Mariel Turrent
Padecimientos literarios y otras afecciones
HOLBOX
Sin importar de dónde venga el viajero, solo hay un camino: una vereda de cuarenta y cuatro kilómetros casi despoblados antes de embarcarse para llegar a ella.
A veces virgen y a veces puta, prisionera del agua; inaccesible, ignota, enclavada en la reserva de Yum Balam, desde el mar los va hechizando.
Una alcaldía infecciosa y un templo, un parque de concreto, bares, tiendas, hoteles, restaurantes, mercados, un aeropuerto para cinco aviones de un motor, un refugio de perros huérfanos que anhelan volar.
Hecha de todo y de nada, va tapando los despojos humanos, la chatarra que la invade, con vestidos nuevos, regalo que sus amantes le traen de tierras lejanas. A pesar de las cirugías plásticas que los foráneos le han ido haciendo para hermosear sus cicatrices, o para tener un respiradero donde tomar una bocanada de aire primermundista en su remota atmósfera, tiene las arterias expuestas y salpica con su sangre lechosa el paso de los transeúntes. A ella acuden los que se creen libres porque solo en su confinamiento entienden la libertad, pero al bajar el sol sus hijos diminutos, primitivos, los que nacieron en ella, devoran a los intrusos pretendiendo defenderla.
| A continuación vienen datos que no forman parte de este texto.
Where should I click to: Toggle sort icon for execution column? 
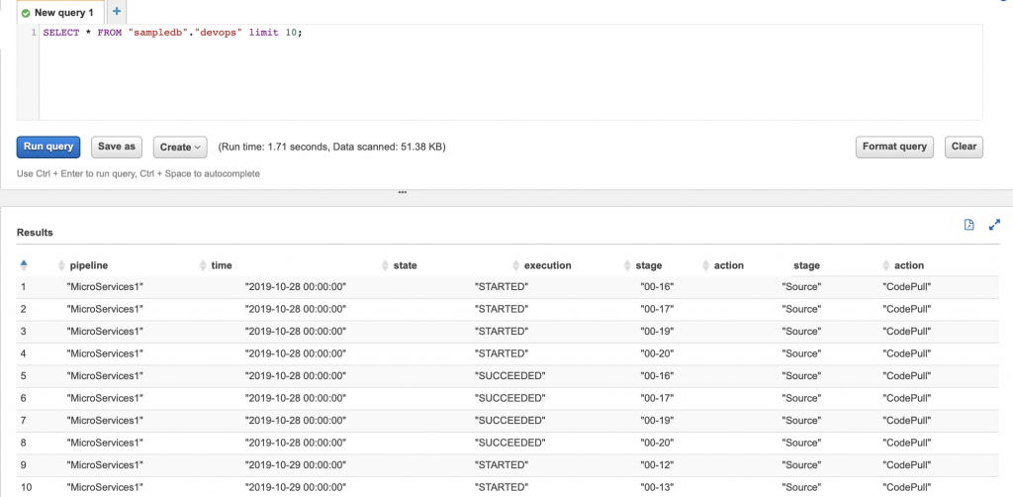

Joven y vieja, sometida por el tiempo: iluminados, esotéricos y viciosos la recorren embriagados por su dualidad. Lunar de un esbelto cuerpo verde, agujero negro* en el que seducidos se adentran los incautos para mirar la incandescencia de su plancton y olvidar mientras ella alza la voz, reclama o susurra con frases e imágenes coloridas que le han tatuado.
Sirena varada fuera del mundo, ajena a él, ataviada con los sueños de quienes han pasado las noches con ella bajo las constelaciones, escuchando sus latidos y aspirando el aroma a algas de su sexo. Una pequeña prisión a la que corren a esconderse los que se buscan.
*Holbox en maya: hoyo negro, agujero negro.